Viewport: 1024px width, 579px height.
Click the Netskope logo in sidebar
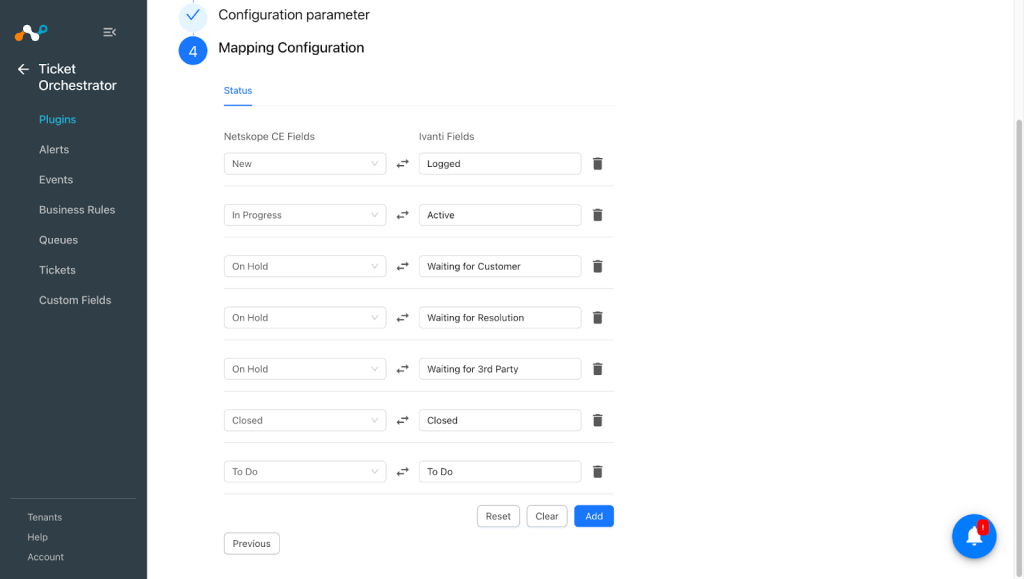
# # # # # # #
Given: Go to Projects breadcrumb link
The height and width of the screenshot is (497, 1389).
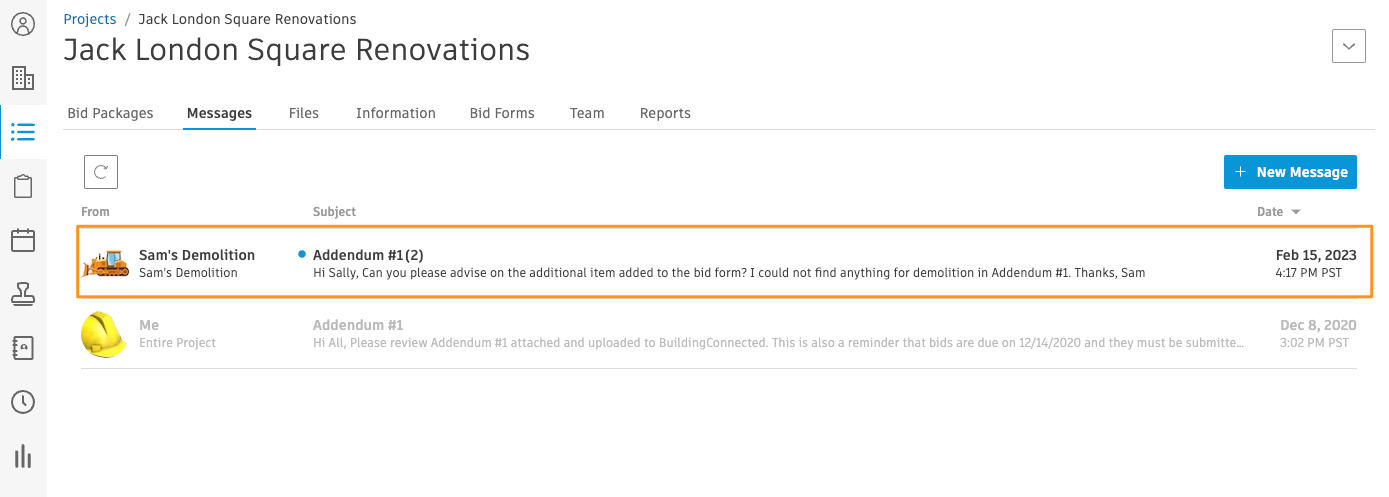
# # # # # # #
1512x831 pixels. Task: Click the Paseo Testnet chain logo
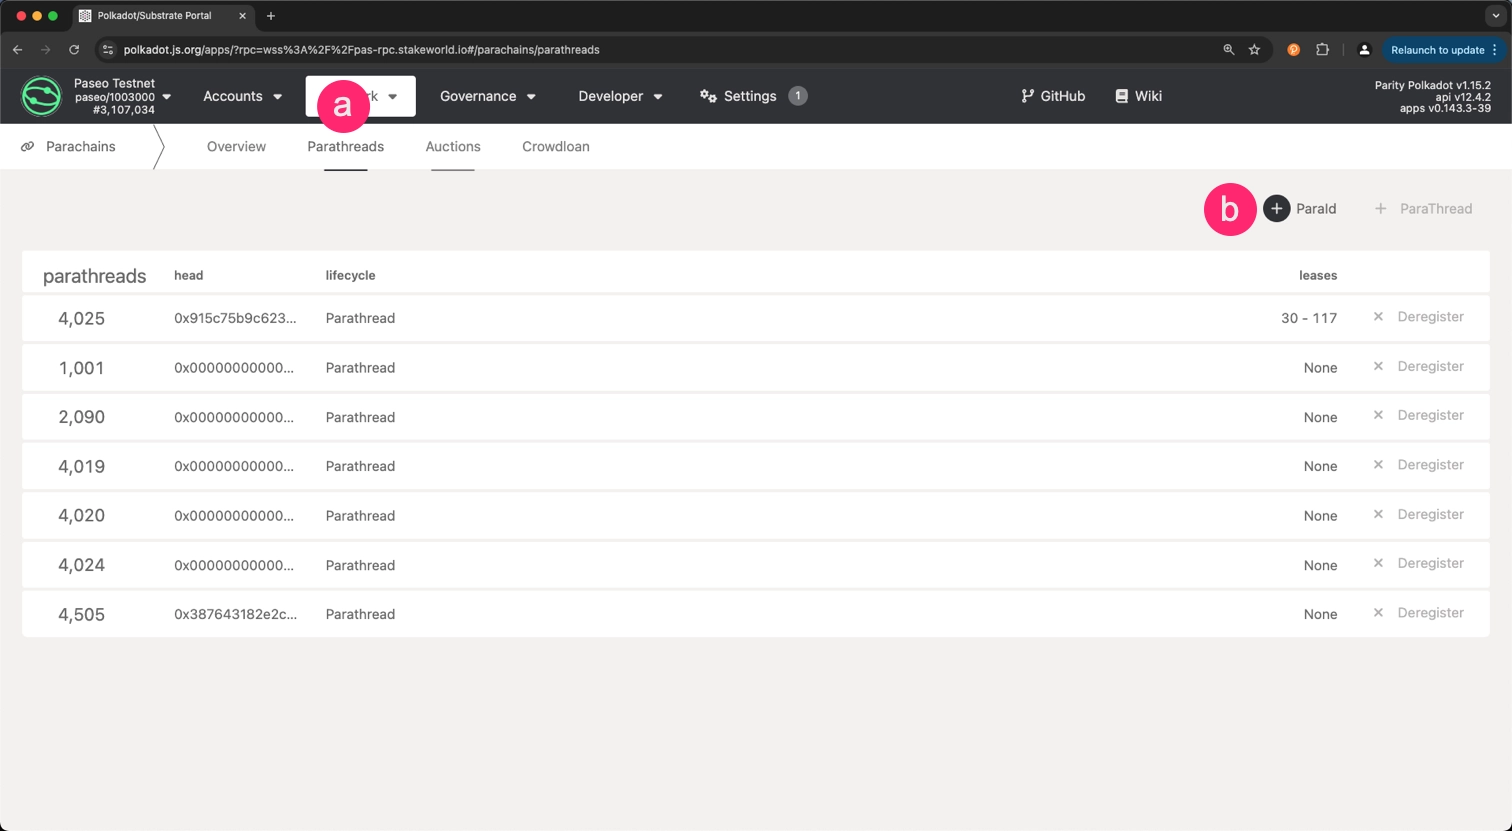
# # # # # # #
Aim of the exercise. Whenever the word "width" appears in a line of the listing, copy out that line.

Written reply.
Viewport: 1024px width, 579px height.
The height and width of the screenshot is (497, 1389).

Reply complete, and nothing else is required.